Exercise prompt: Up through the line that contains "Image resolution: width=788", retype the entries exactly, beginning at the very first line.
━━━ Records for this task ━━━
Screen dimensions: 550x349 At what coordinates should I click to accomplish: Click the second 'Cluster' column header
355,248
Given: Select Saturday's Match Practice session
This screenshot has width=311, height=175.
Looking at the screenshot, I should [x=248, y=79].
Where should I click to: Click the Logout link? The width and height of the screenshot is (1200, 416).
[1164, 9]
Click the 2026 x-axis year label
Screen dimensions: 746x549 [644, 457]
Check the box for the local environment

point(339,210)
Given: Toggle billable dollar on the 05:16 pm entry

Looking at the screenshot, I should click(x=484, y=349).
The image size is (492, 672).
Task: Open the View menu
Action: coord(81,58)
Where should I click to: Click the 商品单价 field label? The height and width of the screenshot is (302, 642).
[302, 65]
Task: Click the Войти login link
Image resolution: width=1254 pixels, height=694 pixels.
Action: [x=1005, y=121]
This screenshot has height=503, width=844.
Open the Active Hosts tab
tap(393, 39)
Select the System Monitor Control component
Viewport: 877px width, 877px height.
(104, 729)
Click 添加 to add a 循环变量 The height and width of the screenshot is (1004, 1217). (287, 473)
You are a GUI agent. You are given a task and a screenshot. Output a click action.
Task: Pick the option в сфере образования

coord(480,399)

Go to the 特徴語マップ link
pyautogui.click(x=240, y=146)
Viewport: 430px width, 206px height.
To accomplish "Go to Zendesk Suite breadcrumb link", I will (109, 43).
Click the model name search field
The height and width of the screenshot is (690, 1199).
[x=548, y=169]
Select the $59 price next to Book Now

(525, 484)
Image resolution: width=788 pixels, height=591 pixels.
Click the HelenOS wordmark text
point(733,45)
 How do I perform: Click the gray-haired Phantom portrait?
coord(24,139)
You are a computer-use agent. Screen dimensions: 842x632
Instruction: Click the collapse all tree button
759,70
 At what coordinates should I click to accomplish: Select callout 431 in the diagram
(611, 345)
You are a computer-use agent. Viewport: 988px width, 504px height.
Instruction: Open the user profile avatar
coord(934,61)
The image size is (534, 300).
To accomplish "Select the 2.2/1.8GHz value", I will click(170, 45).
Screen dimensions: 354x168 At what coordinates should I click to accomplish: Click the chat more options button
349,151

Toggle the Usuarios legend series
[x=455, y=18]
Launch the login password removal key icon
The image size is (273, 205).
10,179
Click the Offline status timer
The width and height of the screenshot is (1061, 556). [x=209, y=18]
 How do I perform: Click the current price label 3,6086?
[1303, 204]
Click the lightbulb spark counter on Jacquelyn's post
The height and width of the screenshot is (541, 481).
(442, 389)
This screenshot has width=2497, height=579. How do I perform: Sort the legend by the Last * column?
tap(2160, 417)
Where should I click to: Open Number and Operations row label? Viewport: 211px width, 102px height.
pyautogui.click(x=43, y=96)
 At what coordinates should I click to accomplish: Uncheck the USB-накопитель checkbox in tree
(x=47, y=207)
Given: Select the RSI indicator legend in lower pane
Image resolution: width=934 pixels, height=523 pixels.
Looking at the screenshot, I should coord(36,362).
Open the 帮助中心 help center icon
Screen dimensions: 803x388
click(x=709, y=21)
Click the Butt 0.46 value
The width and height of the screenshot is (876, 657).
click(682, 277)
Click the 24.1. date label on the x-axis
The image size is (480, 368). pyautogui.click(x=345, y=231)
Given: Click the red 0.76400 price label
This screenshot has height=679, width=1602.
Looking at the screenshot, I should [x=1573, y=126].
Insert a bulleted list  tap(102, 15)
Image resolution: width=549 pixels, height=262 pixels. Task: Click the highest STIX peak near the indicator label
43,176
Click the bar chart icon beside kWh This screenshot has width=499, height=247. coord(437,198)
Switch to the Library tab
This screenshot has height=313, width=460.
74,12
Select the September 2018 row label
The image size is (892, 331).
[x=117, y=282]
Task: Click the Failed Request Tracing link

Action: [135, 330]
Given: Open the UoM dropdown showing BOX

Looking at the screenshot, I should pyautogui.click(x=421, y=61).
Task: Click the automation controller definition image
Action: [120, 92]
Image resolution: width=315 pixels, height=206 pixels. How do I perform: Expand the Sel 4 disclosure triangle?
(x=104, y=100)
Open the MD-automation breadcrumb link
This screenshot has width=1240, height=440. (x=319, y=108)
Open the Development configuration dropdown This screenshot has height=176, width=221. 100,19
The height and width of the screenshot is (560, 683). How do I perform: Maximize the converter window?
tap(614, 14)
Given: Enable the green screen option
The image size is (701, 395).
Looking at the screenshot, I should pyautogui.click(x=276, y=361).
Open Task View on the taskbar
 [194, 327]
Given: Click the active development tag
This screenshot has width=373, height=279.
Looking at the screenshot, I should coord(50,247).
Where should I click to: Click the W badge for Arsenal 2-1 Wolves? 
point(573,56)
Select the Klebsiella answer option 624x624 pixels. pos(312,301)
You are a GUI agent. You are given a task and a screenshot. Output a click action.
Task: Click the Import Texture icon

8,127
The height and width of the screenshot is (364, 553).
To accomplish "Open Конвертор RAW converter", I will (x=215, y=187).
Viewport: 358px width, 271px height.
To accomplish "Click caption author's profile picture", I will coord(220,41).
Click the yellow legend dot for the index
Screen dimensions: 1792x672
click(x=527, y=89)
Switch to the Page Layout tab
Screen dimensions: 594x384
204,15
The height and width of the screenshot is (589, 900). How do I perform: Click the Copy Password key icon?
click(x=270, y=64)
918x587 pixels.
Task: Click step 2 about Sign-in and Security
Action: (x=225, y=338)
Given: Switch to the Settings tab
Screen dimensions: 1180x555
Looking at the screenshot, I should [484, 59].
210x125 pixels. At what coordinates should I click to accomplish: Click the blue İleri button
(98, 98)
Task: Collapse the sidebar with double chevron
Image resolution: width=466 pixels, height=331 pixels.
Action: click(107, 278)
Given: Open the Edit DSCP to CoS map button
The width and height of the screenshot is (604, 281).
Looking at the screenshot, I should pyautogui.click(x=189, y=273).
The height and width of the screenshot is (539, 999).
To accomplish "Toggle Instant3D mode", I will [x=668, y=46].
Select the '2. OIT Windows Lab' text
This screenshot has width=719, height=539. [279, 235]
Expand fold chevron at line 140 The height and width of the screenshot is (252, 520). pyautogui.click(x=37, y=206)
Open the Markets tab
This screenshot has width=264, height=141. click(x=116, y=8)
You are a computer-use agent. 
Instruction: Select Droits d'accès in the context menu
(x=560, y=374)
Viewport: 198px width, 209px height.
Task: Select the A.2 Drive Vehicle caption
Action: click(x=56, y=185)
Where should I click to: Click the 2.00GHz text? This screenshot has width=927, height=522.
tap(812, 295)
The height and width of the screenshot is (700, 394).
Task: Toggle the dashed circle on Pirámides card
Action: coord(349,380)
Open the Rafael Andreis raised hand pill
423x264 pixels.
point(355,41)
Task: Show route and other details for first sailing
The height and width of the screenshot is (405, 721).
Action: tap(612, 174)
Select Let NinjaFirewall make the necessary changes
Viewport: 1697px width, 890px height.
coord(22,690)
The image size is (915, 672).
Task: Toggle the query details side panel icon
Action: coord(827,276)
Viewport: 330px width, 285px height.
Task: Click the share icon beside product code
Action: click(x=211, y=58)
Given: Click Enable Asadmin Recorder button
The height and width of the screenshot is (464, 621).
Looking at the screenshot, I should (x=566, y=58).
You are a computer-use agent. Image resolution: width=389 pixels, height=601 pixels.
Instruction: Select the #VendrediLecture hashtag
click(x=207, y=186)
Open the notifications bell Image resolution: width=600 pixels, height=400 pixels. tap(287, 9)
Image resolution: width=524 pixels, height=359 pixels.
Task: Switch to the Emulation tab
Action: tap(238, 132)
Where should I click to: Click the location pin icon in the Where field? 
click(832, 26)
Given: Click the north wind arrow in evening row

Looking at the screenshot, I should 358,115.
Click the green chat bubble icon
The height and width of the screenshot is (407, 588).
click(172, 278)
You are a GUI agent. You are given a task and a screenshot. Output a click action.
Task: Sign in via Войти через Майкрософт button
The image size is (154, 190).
━━━
Response to this exercise:
Screen dimensions: 550x349 At what coordinates should I click to accomplish: Click the second 'Cluster' column header
355,248
Given: Select Saturday's Match Practice session
This screenshot has width=311, height=175.
Looking at the screenshot, I should [x=248, y=79].
Where should I click to: Click the Logout link? The width and height of the screenshot is (1200, 416).
[1164, 9]
Click the 2026 x-axis year label
Screen dimensions: 746x549 [644, 457]
Check the box for the local environment

point(339,210)
Given: Toggle billable dollar on the 05:16 pm entry

Looking at the screenshot, I should click(x=484, y=349).
The image size is (492, 672).
Task: Open the View menu
Action: coord(81,58)
Where should I click to: Click the 商品单价 field label? The height and width of the screenshot is (302, 642).
[302, 65]
Task: Click the Войти login link
Image resolution: width=1254 pixels, height=694 pixels.
Action: [x=1005, y=121]
This screenshot has height=503, width=844.
Open the Active Hosts tab
tap(393, 39)
Select the System Monitor Control component
Viewport: 877px width, 877px height.
(104, 729)
Click 添加 to add a 循环变量 The height and width of the screenshot is (1004, 1217). (287, 473)
You are a GUI agent. You are given a task and a screenshot. Output a click action.
Task: Pick the option в сфере образования

coord(480,399)

Go to the 特徴語マップ link
pyautogui.click(x=240, y=146)
Viewport: 430px width, 206px height.
To accomplish "Go to Zendesk Suite breadcrumb link", I will (109, 43).
Click the model name search field
The height and width of the screenshot is (690, 1199).
[x=548, y=169]
Select the $59 price next to Book Now

(525, 484)
Image resolution: width=788 pixels, height=591 pixels.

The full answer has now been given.